Isabelle Lévesque : Dans ton travail critique, tu accordes une grande place aux poètes en activité à travers notes de lecture, essais et entretiens. Distingues-tu des lignes de force dans la poésie qui s’écrit ?

Tristan Hordé : Certains affirment qu’il y a bien plus de mille poètes qui publient en France... Je lis trop peu pour avoir une idée de l’ensemble ! comme je me tiens à l’écart des réseaux dits « sociaux », beaucoup de parutions intéressantes m’échappent certainement. Je compte beaucoup sur le hasard, à l’origine de découvertes ; ainsi l’automne dernier, signalés par Pierre Le Pillouër, avec qui j’échange beaucoup : Mort d’Athanase Shurail d’Alexandre Castant (Tarabuste) ou le second livre d’Ariel Spiegler, Jardinier (Gallimard).
Cette mise au point pour dire que je suis incapable de discerner des lignes de force. Il me semble qu’il n’y a pas d’« école » ; certains se rattachent explicitement au surréalisme ou à l’Oulipo, sans pour autant que le surréalisme soit aujourd’hui un mouvement vivant, pas plus que la référence à l’Oulipo implique autre chose qu’une attitude vis-à-vis de l’écriture.

[Lignes issues d'une collection de données]
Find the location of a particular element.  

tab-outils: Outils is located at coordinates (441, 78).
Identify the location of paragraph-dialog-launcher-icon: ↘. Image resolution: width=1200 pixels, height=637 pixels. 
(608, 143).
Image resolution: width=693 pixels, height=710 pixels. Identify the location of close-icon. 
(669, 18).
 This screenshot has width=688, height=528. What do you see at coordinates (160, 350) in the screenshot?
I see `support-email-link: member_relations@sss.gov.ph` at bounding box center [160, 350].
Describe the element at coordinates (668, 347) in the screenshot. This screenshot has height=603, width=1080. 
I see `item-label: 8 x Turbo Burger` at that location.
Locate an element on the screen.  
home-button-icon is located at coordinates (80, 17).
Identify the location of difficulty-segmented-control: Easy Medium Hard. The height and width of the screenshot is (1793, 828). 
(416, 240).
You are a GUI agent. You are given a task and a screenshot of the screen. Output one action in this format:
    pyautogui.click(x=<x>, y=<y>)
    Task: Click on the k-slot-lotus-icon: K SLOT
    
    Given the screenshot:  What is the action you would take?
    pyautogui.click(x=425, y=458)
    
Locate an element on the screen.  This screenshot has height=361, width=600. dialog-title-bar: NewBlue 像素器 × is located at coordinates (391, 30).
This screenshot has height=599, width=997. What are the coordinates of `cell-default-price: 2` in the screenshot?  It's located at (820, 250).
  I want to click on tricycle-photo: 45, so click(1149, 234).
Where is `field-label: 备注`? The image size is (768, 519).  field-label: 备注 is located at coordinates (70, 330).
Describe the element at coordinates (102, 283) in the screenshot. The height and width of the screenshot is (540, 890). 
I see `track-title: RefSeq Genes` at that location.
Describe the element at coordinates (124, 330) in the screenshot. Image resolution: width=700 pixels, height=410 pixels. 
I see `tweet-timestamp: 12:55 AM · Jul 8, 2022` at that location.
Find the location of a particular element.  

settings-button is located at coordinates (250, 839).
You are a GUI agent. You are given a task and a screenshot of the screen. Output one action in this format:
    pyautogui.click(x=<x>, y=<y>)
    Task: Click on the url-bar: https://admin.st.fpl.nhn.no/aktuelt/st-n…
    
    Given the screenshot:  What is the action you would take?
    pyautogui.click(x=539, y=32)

- EXERCICES
1. Résumez l'entretien en deux phrases.
2. Reprenez le passage de l'entretien qui commence par « Cette mise au » et se termine par « vis-à-vis de l’écriture. », en substituant « posture » à « attitude ».
3. Répondez aux questions suivantes sur l'entretien.
(a) Selon certains, combien de poètes publient en France ?
(b) Chez quel éditeur a paru Jardinier, le second livre d'Ariel Spiegler ?
(c) À quels deux mouvements ou groupes certains poètes se rattachent-ils explicitement ?

- CORRIGÉ
1. Interrogé par Isabelle Lévesque sur les lignes de force de la poésie qui s'écrit, Tristan Hordé répond qu'il lit trop peu pour avoir une idée de l'ensemble et qu'il compte beaucoup sur le hasard pour faire des découvertes. Il se dit incapable de discerner des lignes de force et estime qu'il n'y a pas d'« école », le surréalisme n'étant plus un mouvement vivant et la référence à l'Oulipo n'impliquant qu'une attitude vis-à-vis de l'écriture.

2.
Cette mise au point pour dire que je suis incapable de discerner des lignes de force. Il me semble qu’il n’y a pas d’« école » ; certains se rattachent explicitement au surréalisme ou à l’Oulipo, sans pour autant que le surréalisme soit aujourd’hui un mouvement vivant, pas plus que la référence à l’Oulipo implique autre chose qu’une posture vis-à-vis de l’écriture.

3.
(a) Bien plus de mille.
(b) Chez Gallimard.
(c) Au surréalisme et à l'Oulipo.